- **Data supplied**
::::::::::
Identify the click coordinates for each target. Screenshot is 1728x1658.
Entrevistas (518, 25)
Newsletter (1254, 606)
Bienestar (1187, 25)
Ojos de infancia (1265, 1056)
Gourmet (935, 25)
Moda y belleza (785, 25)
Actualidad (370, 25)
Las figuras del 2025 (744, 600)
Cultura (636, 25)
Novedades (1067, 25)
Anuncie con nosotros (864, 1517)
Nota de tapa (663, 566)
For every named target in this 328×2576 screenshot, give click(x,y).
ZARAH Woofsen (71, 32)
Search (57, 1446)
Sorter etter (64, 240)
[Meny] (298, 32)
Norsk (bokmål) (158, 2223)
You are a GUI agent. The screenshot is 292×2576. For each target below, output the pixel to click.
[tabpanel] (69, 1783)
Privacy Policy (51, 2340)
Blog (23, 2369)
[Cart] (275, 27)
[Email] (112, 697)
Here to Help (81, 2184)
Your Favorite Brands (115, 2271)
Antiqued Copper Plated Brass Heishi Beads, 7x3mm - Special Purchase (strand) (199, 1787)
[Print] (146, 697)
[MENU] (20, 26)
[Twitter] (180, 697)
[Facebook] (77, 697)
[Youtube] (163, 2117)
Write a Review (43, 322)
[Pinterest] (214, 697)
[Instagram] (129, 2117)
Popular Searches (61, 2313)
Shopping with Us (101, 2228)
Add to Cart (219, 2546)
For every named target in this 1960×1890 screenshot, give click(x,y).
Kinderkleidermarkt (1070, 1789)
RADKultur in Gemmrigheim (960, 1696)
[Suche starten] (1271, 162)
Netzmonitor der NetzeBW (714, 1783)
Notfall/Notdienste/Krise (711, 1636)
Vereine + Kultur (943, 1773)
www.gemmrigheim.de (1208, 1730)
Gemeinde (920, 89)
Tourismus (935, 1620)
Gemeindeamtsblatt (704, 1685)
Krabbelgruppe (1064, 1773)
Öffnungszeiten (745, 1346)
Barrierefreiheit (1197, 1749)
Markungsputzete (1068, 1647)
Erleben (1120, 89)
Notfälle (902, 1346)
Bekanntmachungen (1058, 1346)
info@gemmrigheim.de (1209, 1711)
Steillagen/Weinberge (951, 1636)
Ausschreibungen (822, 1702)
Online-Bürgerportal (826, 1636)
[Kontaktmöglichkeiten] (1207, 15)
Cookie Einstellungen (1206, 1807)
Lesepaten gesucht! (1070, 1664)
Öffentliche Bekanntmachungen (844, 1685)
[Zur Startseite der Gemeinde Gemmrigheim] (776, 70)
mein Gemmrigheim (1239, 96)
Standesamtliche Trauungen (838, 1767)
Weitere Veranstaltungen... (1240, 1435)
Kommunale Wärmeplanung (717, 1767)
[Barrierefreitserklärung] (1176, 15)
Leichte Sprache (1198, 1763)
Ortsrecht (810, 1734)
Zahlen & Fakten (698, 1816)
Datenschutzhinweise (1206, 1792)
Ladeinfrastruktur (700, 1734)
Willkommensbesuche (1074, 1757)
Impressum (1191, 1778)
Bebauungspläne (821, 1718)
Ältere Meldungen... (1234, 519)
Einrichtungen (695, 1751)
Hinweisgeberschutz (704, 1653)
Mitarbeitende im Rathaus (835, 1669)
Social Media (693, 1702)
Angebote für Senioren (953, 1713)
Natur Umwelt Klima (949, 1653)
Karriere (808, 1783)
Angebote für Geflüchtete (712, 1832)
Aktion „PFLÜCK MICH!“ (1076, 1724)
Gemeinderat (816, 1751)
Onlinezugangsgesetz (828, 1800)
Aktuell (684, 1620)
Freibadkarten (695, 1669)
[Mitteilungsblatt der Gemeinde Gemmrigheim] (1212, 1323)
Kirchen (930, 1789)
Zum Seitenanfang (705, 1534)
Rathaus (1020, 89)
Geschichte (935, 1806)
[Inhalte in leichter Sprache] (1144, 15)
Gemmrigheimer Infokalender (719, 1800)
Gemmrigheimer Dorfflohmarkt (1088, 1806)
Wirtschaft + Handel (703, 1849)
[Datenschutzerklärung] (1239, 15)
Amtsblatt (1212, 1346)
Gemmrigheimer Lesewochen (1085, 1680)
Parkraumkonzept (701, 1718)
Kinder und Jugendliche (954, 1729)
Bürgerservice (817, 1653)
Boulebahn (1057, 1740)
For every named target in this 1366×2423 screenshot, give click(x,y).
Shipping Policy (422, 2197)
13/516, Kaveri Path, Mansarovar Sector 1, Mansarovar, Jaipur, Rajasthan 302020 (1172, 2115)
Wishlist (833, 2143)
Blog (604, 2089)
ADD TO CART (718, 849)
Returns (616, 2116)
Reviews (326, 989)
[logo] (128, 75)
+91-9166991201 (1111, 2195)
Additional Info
::::::::::
- **Prompt**
Wherever the word "Angebote" appears in a line of the data above, copy that line.

- **The answer**
Angebote für Senioren (953, 1713)
Angebote für Geflüchtete (712, 1832)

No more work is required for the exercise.